Des sommets blancs hérissaient l'horizon à perte de vue.

Les Terres Australes constituaient une région tourmentée, située à l'extrême sud du continent majeur de Kymberlin. Nulle végétation, nulle civilisation, ne peuplait ces contrées désertiques, à l'exception de rares tribus primitives ou colonies minières. L'eau, la pierre et le vent régnaient sans partage. 

Dans toutes les directions, falaises, pics, rochers, corniches, succédaient à des plateaux accidentés, traversés de profondes crevasses ou, plus à l'est, de vallées encaissées. Ici, on ne discernait pour ainsi dire que deux teintes : le blanc des étendues enneigées au sol, et le bleu turquoise du ciel, nuance produite par l'impact des rayons rasants de Shaggan sur l'atmosphère.


Du fait de leur proximité avec le pôle sud, les Terres Australes ne connaissaient toute l'année qu'une sorte de crépuscule perpétuel, entrecoupé de brèves phases nocturnes. 

Mais aujourd'hui, il en était autrement...

Aujourd'hui, dans le ciel, le disque de Shaggan disparaissait presque intégralement dans l'ombre d'une singularité cosmique d'origine inconnue.

Ce phénomène avait débuté deux jours auparavant.

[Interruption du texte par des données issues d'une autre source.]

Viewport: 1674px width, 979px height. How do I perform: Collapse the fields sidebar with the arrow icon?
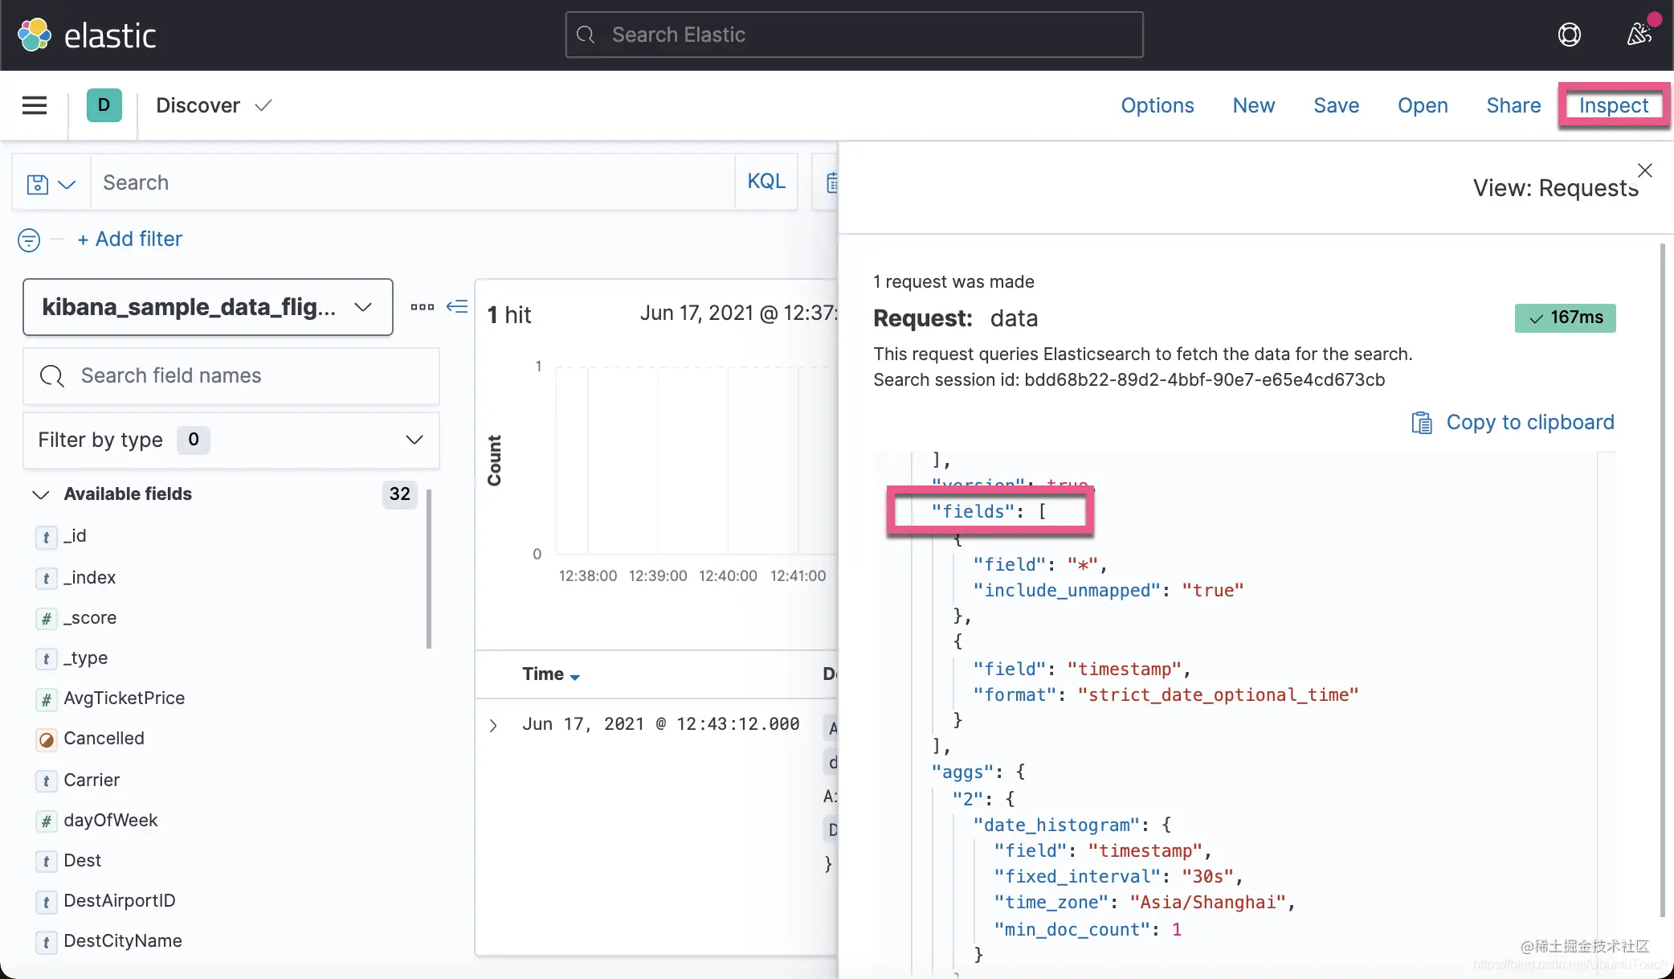click(x=456, y=307)
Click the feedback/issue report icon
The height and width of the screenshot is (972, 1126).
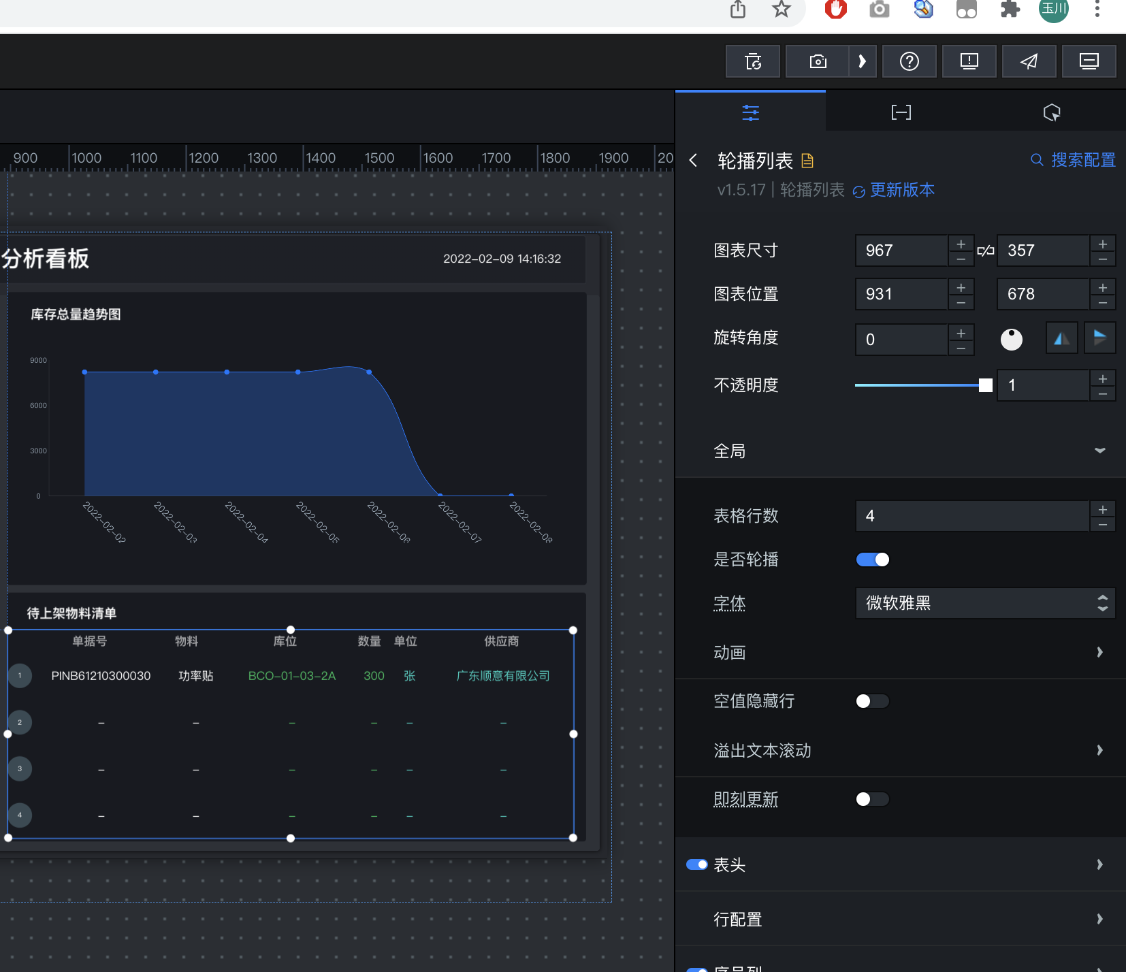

Ce qui n'avait été au début qu'une simple tache noire à la surface de Shaggan avait progressé, inéluctablement, jusqu'à recouvrir la majeure partie de l'astre. Depuis plusieurs heures, une nuit épaisse s'imposait. Les derniers rais de lumière ne léchaient plus que des sommets glacés.


En dépit de ces conditions, un groupe de Güunars bravait les éléments. Sans paraître se soucier ni de la rudesse de l'environnement ni de la nuit croissante, une vingtaine d'entre eux descendaient les pentes abruptes d'un pan de falaise glacé.

Les Güunars n'étaient pas des Edlans, sans que l'on puisse toutefois les considérer comme des animaux. Ils constituaient une espèce primitive mais habile et douée de raison. Grands, souples, simiesques, ils semblaient résulter d'un croisement entre l'homme et le primate. Ils possédaient des membres puissants, une grande envergure, ainsi qu'une constitution aussi robuste que les conditions climatiques le nécessitaient. Dans ces contrées hostiles, éloignées de tout, leur peuplade formait ce qui s'apparentait le plus à une société organisée.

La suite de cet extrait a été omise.